Exercise :: Please give the data again in full, precisely as it is written.

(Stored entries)
········

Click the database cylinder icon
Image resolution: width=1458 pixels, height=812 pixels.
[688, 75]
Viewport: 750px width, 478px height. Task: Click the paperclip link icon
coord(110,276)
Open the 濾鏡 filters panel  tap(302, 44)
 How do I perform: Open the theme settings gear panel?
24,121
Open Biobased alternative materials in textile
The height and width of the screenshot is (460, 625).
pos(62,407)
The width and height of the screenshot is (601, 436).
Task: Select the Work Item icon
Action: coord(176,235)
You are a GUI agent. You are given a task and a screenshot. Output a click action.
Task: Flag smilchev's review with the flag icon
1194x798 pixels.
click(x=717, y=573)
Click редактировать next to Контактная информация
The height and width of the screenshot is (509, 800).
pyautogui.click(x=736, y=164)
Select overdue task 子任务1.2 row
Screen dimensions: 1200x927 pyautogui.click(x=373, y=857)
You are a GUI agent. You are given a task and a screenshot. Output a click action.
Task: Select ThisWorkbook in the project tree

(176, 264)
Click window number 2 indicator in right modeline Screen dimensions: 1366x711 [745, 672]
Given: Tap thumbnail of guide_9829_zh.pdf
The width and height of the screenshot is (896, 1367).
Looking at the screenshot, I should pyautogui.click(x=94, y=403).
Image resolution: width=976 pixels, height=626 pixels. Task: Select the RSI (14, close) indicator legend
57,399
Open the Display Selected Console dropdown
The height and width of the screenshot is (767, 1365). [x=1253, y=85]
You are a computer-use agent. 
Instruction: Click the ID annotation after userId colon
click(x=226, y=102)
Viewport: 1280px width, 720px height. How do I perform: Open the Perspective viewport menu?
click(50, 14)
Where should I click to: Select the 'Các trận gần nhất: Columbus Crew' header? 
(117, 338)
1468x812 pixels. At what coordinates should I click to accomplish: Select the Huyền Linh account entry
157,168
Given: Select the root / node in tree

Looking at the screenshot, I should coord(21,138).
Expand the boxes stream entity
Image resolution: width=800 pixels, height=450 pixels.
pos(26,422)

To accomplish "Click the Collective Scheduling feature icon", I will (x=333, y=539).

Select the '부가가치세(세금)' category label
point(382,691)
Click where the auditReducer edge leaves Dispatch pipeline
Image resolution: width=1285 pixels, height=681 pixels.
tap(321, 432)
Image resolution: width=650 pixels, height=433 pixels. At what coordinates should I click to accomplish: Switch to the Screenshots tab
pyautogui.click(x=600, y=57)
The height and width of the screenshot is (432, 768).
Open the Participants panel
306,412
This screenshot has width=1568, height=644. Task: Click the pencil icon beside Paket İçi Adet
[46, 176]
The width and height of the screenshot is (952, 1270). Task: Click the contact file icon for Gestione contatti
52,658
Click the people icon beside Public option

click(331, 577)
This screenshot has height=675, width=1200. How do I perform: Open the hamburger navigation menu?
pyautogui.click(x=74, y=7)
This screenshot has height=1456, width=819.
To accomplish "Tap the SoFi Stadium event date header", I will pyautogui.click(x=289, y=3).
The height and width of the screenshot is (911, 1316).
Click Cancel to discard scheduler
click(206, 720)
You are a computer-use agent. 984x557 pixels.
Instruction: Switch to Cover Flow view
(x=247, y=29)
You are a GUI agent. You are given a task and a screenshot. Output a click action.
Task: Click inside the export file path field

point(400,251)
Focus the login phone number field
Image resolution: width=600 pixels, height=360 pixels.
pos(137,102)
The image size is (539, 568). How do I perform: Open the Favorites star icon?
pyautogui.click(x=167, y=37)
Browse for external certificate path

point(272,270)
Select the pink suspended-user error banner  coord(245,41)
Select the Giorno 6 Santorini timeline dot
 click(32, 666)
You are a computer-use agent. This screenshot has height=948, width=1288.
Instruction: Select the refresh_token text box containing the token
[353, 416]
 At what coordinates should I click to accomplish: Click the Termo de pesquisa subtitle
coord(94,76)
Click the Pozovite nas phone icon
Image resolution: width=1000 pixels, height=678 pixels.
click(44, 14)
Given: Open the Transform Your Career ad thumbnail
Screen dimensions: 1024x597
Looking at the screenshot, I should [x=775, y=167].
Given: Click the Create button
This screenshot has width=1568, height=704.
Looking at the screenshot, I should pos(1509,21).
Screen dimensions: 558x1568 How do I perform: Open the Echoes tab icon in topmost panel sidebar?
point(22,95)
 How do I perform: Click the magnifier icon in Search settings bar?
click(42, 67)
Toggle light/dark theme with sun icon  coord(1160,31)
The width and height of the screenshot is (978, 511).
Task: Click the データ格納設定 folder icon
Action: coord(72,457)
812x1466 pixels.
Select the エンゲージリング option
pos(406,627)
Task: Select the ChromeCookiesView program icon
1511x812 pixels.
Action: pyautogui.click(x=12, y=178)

········

Task answer ::
Click the database cylinder icon
Image resolution: width=1458 pixels, height=812 pixels.
[688, 75]
Viewport: 750px width, 478px height. Task: Click the paperclip link icon
coord(110,276)
Open the 濾鏡 filters panel  tap(302, 44)
 How do I perform: Open the theme settings gear panel?
24,121
Open Biobased alternative materials in textile
The height and width of the screenshot is (460, 625).
pos(62,407)
The width and height of the screenshot is (601, 436).
Task: Select the Work Item icon
Action: coord(176,235)
You are a GUI agent. You are given a task and a screenshot. Output a click action.
Task: Flag smilchev's review with the flag icon
1194x798 pixels.
click(x=717, y=573)
Click редактировать next to Контактная информация
The height and width of the screenshot is (509, 800).
pyautogui.click(x=736, y=164)
Select overdue task 子任务1.2 row
Screen dimensions: 1200x927 pyautogui.click(x=373, y=857)
You are a GUI agent. You are given a task and a screenshot. Output a click action.
Task: Select ThisWorkbook in the project tree

(176, 264)
Click window number 2 indicator in right modeline Screen dimensions: 1366x711 [745, 672]
Given: Tap thumbnail of guide_9829_zh.pdf
The width and height of the screenshot is (896, 1367).
Looking at the screenshot, I should pyautogui.click(x=94, y=403).
Image resolution: width=976 pixels, height=626 pixels. Task: Select the RSI (14, close) indicator legend
57,399
Open the Display Selected Console dropdown
The height and width of the screenshot is (767, 1365). [x=1253, y=85]
You are a computer-use agent. 
Instruction: Click the ID annotation after userId colon
click(x=226, y=102)
Viewport: 1280px width, 720px height. How do I perform: Open the Perspective viewport menu?
click(50, 14)
Where should I click to: Select the 'Các trận gần nhất: Columbus Crew' header? 
(117, 338)
1468x812 pixels. At what coordinates should I click to accomplish: Select the Huyền Linh account entry
157,168
Given: Select the root / node in tree

Looking at the screenshot, I should coord(21,138).
Expand the boxes stream entity
Image resolution: width=800 pixels, height=450 pixels.
pos(26,422)

To accomplish "Click the Collective Scheduling feature icon", I will (x=333, y=539).

Select the '부가가치세(세금)' category label
point(382,691)
Click where the auditReducer edge leaves Dispatch pipeline
Image resolution: width=1285 pixels, height=681 pixels.
tap(321, 432)
Image resolution: width=650 pixels, height=433 pixels. At what coordinates should I click to accomplish: Switch to the Screenshots tab
pyautogui.click(x=600, y=57)
The height and width of the screenshot is (432, 768).
Open the Participants panel
306,412
This screenshot has width=1568, height=644. Task: Click the pencil icon beside Paket İçi Adet
[46, 176]
The width and height of the screenshot is (952, 1270). Task: Click the contact file icon for Gestione contatti
52,658
Click the people icon beside Public option

click(331, 577)
This screenshot has height=675, width=1200. How do I perform: Open the hamburger navigation menu?
pyautogui.click(x=74, y=7)
This screenshot has height=1456, width=819.
To accomplish "Tap the SoFi Stadium event date header", I will pyautogui.click(x=289, y=3).
The height and width of the screenshot is (911, 1316).
Click Cancel to discard scheduler
click(206, 720)
You are a computer-use agent. 984x557 pixels.
Instruction: Switch to Cover Flow view
(x=247, y=29)
You are a GUI agent. You are given a task and a screenshot. Output a click action.
Task: Click inside the export file path field

point(400,251)
Focus the login phone number field
Image resolution: width=600 pixels, height=360 pixels.
pos(137,102)
The image size is (539, 568). How do I perform: Open the Favorites star icon?
pyautogui.click(x=167, y=37)
Browse for external certificate path

point(272,270)
Select the pink suspended-user error banner  coord(245,41)
Select the Giorno 6 Santorini timeline dot
 click(32, 666)
You are a computer-use agent. This screenshot has height=948, width=1288.
Instruction: Select the refresh_token text box containing the token
[353, 416]
 At what coordinates should I click to accomplish: Click the Termo de pesquisa subtitle
coord(94,76)
Click the Pozovite nas phone icon
Image resolution: width=1000 pixels, height=678 pixels.
click(44, 14)
Given: Open the Transform Your Career ad thumbnail
Screen dimensions: 1024x597
Looking at the screenshot, I should [x=775, y=167].
Given: Click the Create button
This screenshot has width=1568, height=704.
Looking at the screenshot, I should pos(1509,21).
Screen dimensions: 558x1568 How do I perform: Open the Echoes tab icon in topmost panel sidebar?
point(22,95)
 How do I perform: Click the magnifier icon in Search settings bar?
click(42, 67)
Toggle light/dark theme with sun icon  coord(1160,31)
The width and height of the screenshot is (978, 511).
Task: Click the データ格納設定 folder icon
Action: coord(72,457)
812x1466 pixels.
Select the エンゲージリング option
pos(406,627)
Task: Select the ChromeCookiesView program icon
1511x812 pixels.
Action: pyautogui.click(x=12, y=178)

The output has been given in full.